#### [Exercise details]
Copy the following data line for line, without changing anything.

#### [Records shown]
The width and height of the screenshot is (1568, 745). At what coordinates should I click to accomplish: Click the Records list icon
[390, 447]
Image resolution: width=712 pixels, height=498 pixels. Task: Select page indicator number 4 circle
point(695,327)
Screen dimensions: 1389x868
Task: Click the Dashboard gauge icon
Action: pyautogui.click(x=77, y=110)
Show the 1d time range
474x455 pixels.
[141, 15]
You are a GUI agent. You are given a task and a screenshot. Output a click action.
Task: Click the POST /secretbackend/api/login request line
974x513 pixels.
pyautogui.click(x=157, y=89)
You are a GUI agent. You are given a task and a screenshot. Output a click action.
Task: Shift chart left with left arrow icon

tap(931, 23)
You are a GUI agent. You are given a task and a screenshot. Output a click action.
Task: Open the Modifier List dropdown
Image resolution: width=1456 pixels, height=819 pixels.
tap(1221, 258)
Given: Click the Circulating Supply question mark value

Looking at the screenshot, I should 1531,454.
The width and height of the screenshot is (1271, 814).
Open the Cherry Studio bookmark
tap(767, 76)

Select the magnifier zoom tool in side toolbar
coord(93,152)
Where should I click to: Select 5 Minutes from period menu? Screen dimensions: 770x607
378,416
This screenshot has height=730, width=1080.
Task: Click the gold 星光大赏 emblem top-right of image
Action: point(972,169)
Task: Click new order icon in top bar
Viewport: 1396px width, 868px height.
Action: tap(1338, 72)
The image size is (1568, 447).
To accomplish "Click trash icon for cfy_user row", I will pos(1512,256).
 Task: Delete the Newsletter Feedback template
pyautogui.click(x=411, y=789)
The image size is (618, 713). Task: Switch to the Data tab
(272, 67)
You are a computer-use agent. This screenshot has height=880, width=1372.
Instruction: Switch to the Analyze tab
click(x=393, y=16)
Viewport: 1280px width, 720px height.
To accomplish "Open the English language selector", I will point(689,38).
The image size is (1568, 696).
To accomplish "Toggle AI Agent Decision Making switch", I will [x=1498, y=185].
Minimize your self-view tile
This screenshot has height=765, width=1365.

#### [In response]
The width and height of the screenshot is (1568, 745). At what coordinates should I click to accomplish: Click the Records list icon
[390, 447]
Image resolution: width=712 pixels, height=498 pixels. Task: Select page indicator number 4 circle
point(695,327)
Screen dimensions: 1389x868
Task: Click the Dashboard gauge icon
Action: pyautogui.click(x=77, y=110)
Show the 1d time range
474x455 pixels.
[141, 15]
You are a GUI agent. You are given a task and a screenshot. Output a click action.
Task: Click the POST /secretbackend/api/login request line
974x513 pixels.
pyautogui.click(x=157, y=89)
You are a GUI agent. You are given a task and a screenshot. Output a click action.
Task: Shift chart left with left arrow icon

tap(931, 23)
You are a GUI agent. You are given a task and a screenshot. Output a click action.
Task: Open the Modifier List dropdown
Image resolution: width=1456 pixels, height=819 pixels.
tap(1221, 258)
Given: Click the Circulating Supply question mark value

Looking at the screenshot, I should 1531,454.
The width and height of the screenshot is (1271, 814).
Open the Cherry Studio bookmark
tap(767, 76)

Select the magnifier zoom tool in side toolbar
coord(93,152)
Where should I click to: Select 5 Minutes from period menu? Screen dimensions: 770x607
378,416
This screenshot has height=730, width=1080.
Task: Click the gold 星光大赏 emblem top-right of image
Action: point(972,169)
Task: Click new order icon in top bar
Viewport: 1396px width, 868px height.
Action: tap(1338, 72)
The image size is (1568, 447).
To accomplish "Click trash icon for cfy_user row", I will pos(1512,256).
 Task: Delete the Newsletter Feedback template
pyautogui.click(x=411, y=789)
The image size is (618, 713). Task: Switch to the Data tab
(272, 67)
You are a computer-use agent. This screenshot has height=880, width=1372.
Instruction: Switch to the Analyze tab
click(x=393, y=16)
Viewport: 1280px width, 720px height.
To accomplish "Open the English language selector", I will point(689,38).
The image size is (1568, 696).
To accomplish "Toggle AI Agent Decision Making switch", I will [x=1498, y=185].
Minimize your self-view tile
This screenshot has height=765, width=1365.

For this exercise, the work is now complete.